Esses relatos, por mais amargos que possam parecer, refletem uma situação real em nossos lares e igrejas. Eles podem representar uma grande ajuda para as famílias pastorais, no relacionamento com seus filhos, e para as congregações, no trato com suas crianças. Embora os filhos de pastores não possam estar absolutamente protegidos de todas as pressões e experiências negativas inerentes ao pastorado, essas podem ser minimizadas; e as experiências positivas podem ser destacadas.

De acordo com muitos filhos, o compromisso paternal no sentido de desenvolver um forte relacionamento com eles é altamente significativo. Esse compromisso significa que os pastores deveriam deixá-los saber que, a despeito de todos os negócios e imprevistos da vida pastoral, eles tomarão tempo para os filhos, colocando-os como item número um na lista de prioridades.

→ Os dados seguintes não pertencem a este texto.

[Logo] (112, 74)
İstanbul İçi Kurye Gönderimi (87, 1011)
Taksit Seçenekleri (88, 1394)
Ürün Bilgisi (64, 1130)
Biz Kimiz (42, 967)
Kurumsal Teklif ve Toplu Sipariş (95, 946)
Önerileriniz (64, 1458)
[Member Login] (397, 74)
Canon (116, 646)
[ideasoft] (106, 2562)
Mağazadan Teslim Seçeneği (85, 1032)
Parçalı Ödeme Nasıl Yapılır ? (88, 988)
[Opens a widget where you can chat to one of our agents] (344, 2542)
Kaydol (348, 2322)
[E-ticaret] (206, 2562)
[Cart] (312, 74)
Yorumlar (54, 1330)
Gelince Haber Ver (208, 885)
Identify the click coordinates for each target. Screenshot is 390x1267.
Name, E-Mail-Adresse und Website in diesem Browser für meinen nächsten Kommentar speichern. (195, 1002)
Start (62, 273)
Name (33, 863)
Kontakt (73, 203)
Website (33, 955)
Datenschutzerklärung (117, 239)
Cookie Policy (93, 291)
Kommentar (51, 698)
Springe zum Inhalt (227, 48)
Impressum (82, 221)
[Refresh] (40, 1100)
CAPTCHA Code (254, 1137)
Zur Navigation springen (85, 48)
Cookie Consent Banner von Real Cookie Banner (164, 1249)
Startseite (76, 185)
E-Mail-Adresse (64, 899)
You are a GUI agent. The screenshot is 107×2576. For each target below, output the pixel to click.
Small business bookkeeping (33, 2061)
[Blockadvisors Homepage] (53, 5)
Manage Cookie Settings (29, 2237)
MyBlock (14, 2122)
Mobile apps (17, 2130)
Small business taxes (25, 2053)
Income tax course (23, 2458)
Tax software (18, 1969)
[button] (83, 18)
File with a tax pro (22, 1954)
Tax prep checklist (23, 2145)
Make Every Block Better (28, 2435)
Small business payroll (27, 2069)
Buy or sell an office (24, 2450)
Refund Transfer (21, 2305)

Os pais jamais devem relacionar o comportamento de seus filhos ao papel pastoral, à sua reputação, nem mesmo à avaliação do amor de Deus. Um lar aberto à comunicação livre, discussão, e exploração de idéias e crenças, dando às crianças a liberdade para aprender por si mesmas e fazer escolhas apropriadas, aumentará a possibilidade dos filhos fazerem decisões semelhantes à dos pais, na vida secular e religiosa.